Riding the age wave
Ryan Summerlin April 29, 2012
This is the first part of a three-part series on aging in the high country and the opportunities and challenges that come with it.
EAGLE COUNTY, Colorado – Baby boomers have moved through America’s economy and culture like a pig through a python – and now they’re retiring.
“Baby boomers have changed everything. They changed elementary school, junior high and high school, and they’ll change retirement,” said Elizabeth Garner, Colorado’s state demographer. “It will impact us across our society – the labor force, health care, almost everything we touch.”
Colorado is aging, especially in mountain-resort communities. The state will see a more normal age distribution than the mountain communities are accustomed to.
“We’re becoming more normal. Our economy is becoming more like the rest of the U.S.,” Garner said.
“It’s not good; it’s not bad. It’s just different,” Garner said. “If we don’t plan for it, it could be bad.”
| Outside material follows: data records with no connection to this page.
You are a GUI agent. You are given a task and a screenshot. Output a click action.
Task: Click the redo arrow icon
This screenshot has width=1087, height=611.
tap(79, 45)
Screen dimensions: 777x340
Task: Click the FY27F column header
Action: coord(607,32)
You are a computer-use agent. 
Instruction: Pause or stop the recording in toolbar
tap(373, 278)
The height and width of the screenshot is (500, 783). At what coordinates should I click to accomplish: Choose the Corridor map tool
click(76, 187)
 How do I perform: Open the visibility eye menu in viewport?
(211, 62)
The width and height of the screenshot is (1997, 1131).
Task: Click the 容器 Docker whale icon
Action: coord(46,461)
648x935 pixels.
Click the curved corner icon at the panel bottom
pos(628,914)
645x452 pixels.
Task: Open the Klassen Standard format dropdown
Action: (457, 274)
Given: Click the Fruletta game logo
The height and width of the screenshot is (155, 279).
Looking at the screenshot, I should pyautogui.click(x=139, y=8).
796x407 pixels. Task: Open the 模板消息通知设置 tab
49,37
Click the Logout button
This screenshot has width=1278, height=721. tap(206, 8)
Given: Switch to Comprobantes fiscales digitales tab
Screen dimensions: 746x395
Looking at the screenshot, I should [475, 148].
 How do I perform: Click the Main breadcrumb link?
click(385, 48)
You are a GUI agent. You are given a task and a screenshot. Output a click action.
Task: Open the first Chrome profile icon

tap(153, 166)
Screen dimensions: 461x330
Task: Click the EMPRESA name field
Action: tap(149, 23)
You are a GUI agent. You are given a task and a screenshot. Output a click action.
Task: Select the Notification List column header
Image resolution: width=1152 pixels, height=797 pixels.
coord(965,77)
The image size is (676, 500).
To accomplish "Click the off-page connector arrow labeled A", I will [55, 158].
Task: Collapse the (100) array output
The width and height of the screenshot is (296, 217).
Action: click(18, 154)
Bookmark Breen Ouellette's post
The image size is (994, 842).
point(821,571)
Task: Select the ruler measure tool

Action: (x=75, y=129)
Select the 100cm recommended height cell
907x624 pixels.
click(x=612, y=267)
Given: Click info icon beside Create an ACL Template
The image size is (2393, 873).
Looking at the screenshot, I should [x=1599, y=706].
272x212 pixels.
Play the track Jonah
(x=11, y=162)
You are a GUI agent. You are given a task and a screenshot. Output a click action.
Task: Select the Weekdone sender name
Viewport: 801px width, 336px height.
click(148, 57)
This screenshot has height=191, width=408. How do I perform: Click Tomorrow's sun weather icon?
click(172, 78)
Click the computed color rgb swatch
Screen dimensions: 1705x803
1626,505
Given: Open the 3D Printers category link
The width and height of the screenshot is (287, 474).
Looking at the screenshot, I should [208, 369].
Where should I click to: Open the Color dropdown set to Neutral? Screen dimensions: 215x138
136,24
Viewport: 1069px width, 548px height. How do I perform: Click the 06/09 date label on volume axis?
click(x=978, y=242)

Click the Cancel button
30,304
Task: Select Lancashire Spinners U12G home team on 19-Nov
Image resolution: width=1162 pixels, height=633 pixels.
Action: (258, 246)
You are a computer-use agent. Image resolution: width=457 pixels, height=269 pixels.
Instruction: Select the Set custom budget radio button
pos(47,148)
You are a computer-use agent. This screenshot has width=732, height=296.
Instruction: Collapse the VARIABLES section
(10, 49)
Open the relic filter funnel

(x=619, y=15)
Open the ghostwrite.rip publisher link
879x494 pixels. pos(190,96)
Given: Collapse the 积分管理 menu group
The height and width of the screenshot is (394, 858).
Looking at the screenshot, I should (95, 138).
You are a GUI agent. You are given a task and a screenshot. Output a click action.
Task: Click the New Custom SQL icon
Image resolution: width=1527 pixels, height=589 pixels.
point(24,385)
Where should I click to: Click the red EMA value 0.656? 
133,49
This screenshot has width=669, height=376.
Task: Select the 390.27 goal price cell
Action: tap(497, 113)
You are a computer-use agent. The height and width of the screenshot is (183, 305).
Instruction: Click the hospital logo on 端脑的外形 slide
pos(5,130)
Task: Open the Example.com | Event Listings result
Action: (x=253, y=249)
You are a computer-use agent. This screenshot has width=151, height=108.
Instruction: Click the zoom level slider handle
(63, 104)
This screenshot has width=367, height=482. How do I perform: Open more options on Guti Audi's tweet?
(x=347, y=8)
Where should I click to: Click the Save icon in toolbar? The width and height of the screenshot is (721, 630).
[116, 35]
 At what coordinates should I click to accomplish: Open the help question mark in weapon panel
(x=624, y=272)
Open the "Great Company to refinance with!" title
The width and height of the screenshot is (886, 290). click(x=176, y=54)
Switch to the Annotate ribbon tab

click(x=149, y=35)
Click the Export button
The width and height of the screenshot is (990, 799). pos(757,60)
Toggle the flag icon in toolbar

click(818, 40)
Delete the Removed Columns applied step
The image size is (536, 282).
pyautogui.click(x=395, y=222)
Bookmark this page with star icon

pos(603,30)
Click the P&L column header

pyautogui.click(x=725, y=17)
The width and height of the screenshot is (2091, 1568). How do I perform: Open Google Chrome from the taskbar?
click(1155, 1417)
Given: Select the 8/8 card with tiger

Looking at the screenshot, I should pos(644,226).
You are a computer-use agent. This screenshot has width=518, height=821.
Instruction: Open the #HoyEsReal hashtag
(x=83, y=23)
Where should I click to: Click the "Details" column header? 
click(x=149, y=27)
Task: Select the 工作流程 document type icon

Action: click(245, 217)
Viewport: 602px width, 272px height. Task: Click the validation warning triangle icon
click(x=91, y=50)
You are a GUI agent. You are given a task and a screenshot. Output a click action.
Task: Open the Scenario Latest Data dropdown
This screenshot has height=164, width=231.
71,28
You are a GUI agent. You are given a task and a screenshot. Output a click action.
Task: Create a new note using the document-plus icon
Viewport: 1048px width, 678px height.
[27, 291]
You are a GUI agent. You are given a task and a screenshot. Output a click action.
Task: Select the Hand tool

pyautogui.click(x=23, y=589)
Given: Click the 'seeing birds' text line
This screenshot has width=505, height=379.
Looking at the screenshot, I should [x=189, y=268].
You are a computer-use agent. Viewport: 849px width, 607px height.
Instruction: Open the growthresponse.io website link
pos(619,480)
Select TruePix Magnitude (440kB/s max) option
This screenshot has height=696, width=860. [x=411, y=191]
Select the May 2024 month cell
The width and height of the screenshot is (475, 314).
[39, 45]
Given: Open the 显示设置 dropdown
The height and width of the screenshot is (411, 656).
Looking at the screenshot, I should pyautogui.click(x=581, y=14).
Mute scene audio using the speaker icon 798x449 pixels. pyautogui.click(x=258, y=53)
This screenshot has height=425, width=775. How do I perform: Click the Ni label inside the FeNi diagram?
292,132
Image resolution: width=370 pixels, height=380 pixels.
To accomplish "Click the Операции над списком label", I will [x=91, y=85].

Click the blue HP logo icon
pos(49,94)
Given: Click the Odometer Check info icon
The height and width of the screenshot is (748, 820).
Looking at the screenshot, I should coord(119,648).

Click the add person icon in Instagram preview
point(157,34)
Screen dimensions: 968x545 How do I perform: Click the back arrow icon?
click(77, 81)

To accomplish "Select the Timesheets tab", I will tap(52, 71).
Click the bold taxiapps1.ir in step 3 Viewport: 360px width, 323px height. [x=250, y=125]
For the near future, the number of people between ages 60 and 70 will increase, at least partially from second-home owners retiring and making this their primary residence, Garner said.
Will they stay?
“Who knows what’s really going to happen,” Garner said.
We do know a few things, Garner said.
As we age, we pour less money into local and regional tax coffers. We’ll work less, earn less, spend less and pay less in taxes.
Retirees don’t spend as much because they don’t earn as much or need as much stuff. Those decreased expenditures mean decreased sales tax revenues for local regional and state governments, Garner said.
“It’s a numbers issue because we’ve never had a lot of people here in that age category,” Garner said.
Boomers will age out of the labor force, and that will create downward pressure on output and economic growth, said Rachel Lunney, research project manager with the Northwest Colorado Council of Governments.
“Right now, resort communities have a greater-than-average number of working-age people. That will decline quickly, and it will reverse,” Lunney said.
Tracking the economy is a little like driving backward. You can clearly see where you’ve been. Where you’re headed is tougher to tell, Garner said.
In the coming years, the 65-plus age group will grow fastest in Colorado and the nation. Members of this group will buy fewer big-ticket items such as second homes, Garner said.
Eagle County was one of Colorado’s five fastest-growing counties between 2000 and 2010, growing by 25 percent to 52,197.
Eagle County saw a large in-migration of people during the 1990s, Garner said. Those people tended to be younger, between 20 and 40 years old, and they started families, Garner said.
Those families are now growing and aging.